• **Exercise**: Starting at the line below with "289x173 pixels." and stopping at the line with "The width and height of the screenshot is (236, 149).", please print each line exactly, those two included, and skip every picture.

• **Saved data entries**:

-- Opening Marker --

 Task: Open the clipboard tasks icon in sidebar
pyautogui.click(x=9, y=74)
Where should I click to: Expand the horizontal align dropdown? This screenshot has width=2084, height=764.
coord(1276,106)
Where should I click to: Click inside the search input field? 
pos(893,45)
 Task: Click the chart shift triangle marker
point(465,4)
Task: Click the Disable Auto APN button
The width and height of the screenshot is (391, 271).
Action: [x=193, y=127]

-- Closing Marker --
-- Opening Marker --

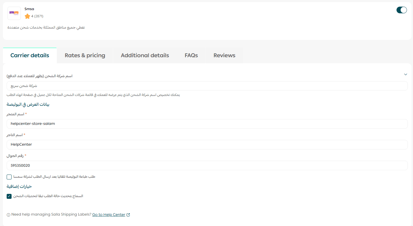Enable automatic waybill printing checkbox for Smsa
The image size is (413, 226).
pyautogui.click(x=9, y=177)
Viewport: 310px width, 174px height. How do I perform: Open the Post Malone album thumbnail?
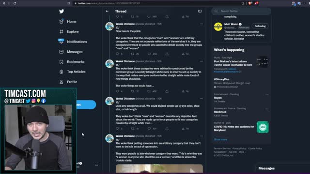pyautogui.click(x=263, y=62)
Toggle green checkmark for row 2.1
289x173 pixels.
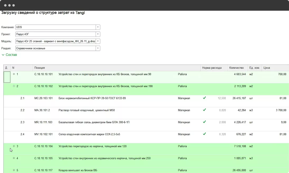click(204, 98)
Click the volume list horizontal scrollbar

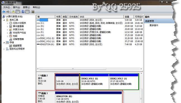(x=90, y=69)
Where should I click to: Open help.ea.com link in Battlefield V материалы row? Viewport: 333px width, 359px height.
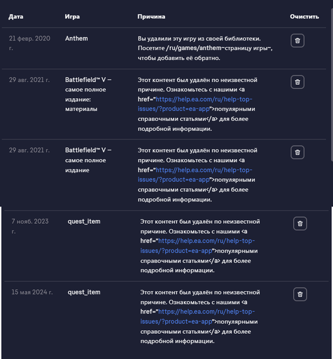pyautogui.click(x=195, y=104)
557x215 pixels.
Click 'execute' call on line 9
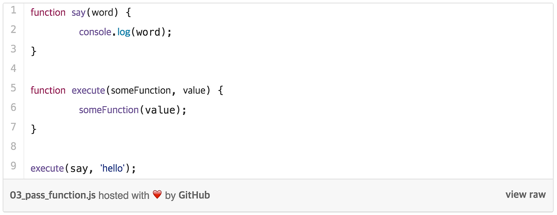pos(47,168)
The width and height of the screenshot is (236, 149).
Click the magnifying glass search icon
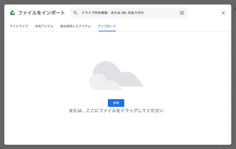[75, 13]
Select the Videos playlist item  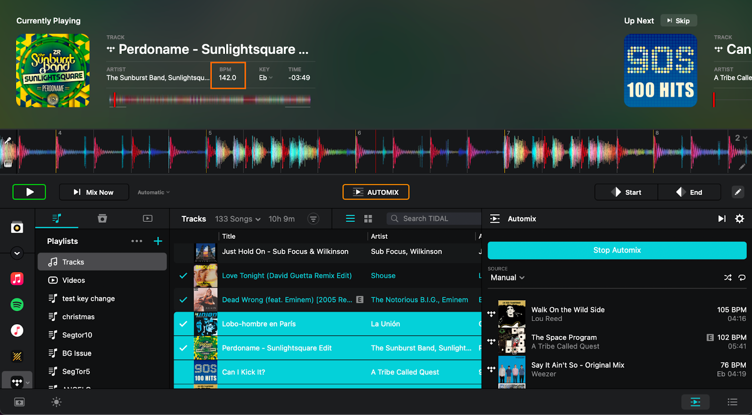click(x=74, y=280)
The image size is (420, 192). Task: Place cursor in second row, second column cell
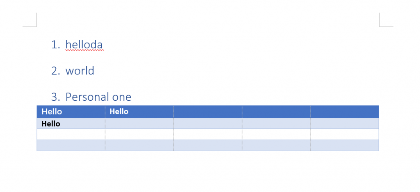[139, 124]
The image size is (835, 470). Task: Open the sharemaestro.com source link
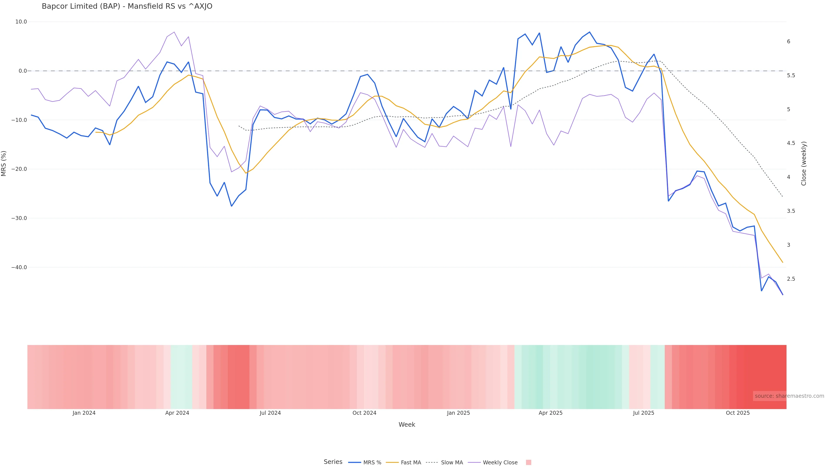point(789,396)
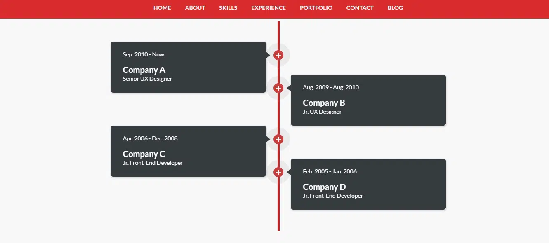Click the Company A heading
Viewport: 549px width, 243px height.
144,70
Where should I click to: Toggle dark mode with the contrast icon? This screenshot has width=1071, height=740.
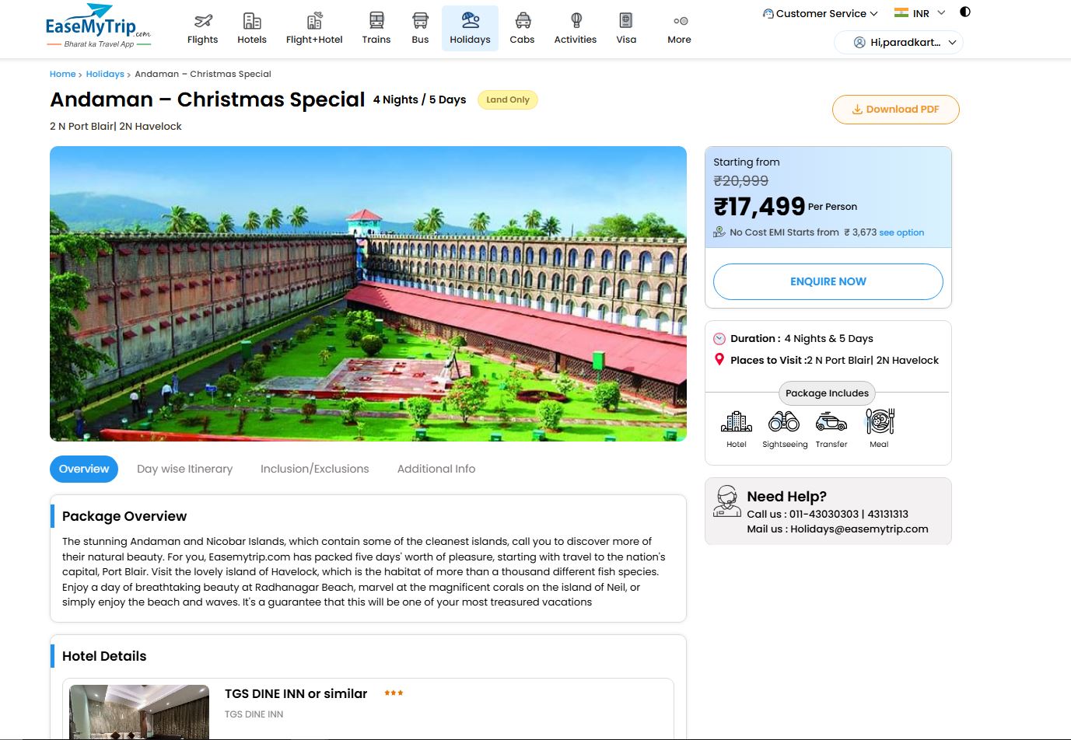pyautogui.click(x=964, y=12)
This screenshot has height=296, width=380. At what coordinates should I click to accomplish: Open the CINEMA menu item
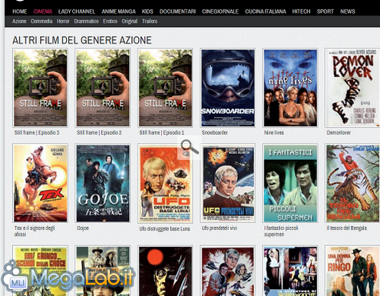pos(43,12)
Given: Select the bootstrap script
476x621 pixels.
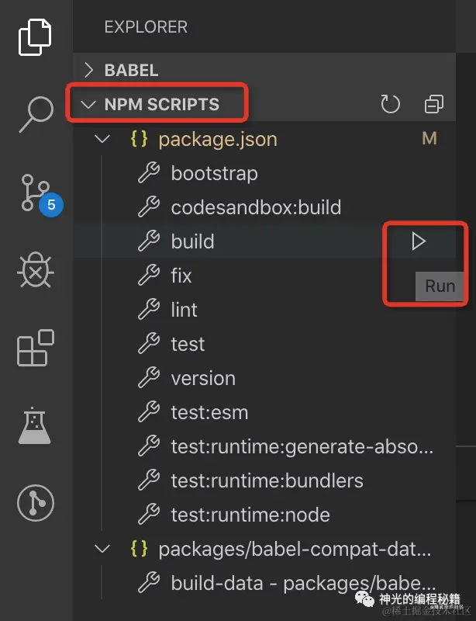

-- Closing Marker --
-- Opening Marker --

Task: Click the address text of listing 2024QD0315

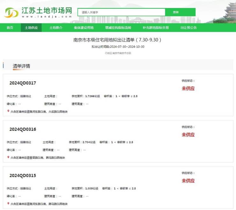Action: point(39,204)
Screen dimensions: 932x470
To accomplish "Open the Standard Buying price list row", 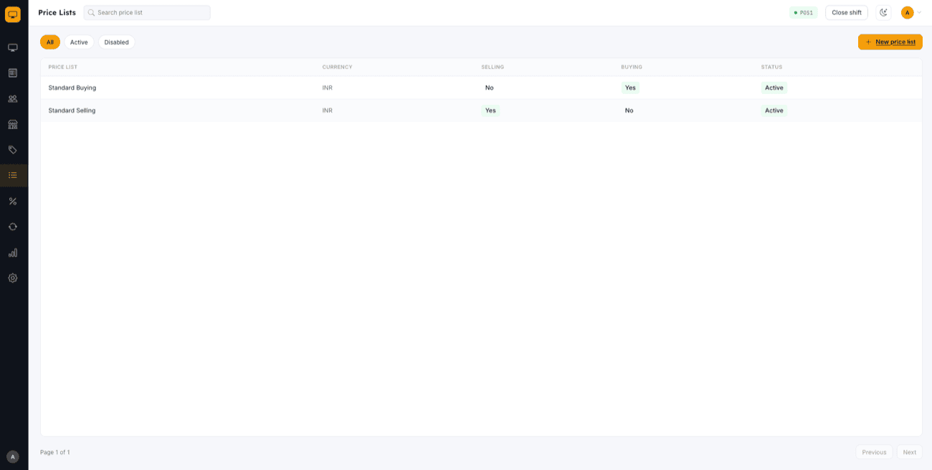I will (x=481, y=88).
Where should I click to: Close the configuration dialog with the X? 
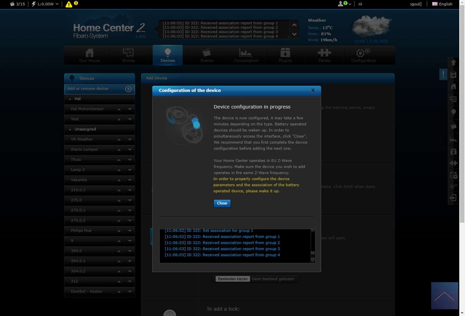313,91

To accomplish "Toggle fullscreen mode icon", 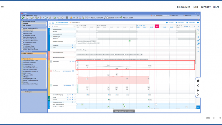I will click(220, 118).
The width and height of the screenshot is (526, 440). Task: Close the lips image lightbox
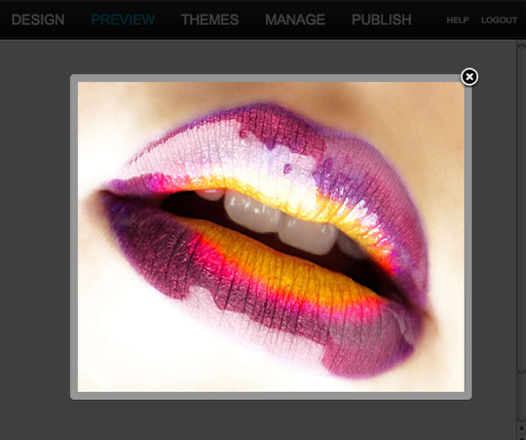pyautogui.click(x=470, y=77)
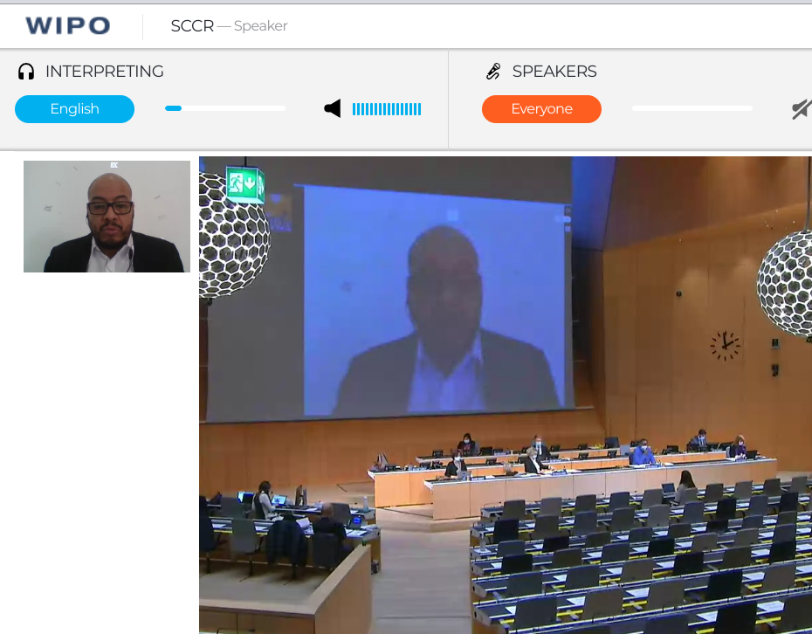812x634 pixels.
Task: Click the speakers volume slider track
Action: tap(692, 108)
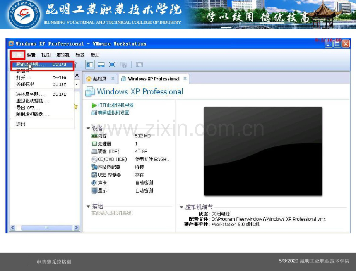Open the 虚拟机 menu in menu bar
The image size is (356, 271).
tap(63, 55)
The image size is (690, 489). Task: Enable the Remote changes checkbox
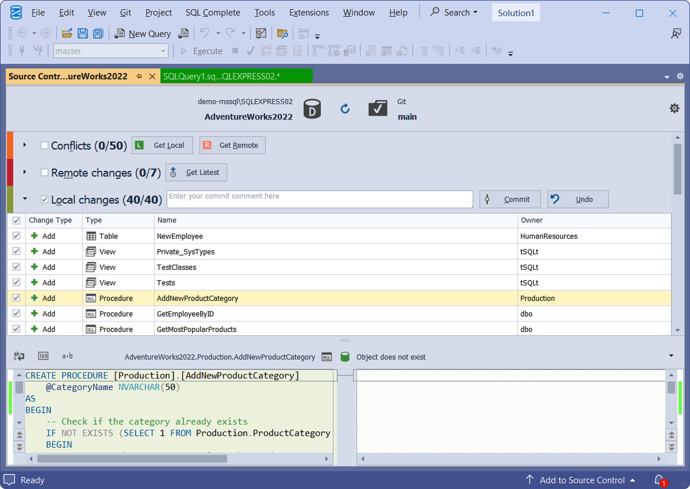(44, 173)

-- Closing Marker --

• **Solution for this exercise**:
289x173 pixels.
click(204, 98)
Click the volume list horizontal scrollbar

(x=90, y=69)
Where should I click to: Open help.ea.com link in Battlefield V материалы row? Viewport: 333px width, 359px height.
pyautogui.click(x=195, y=104)
557x215 pixels.
Click 'execute' call on line 9
pos(47,168)
The width and height of the screenshot is (236, 149).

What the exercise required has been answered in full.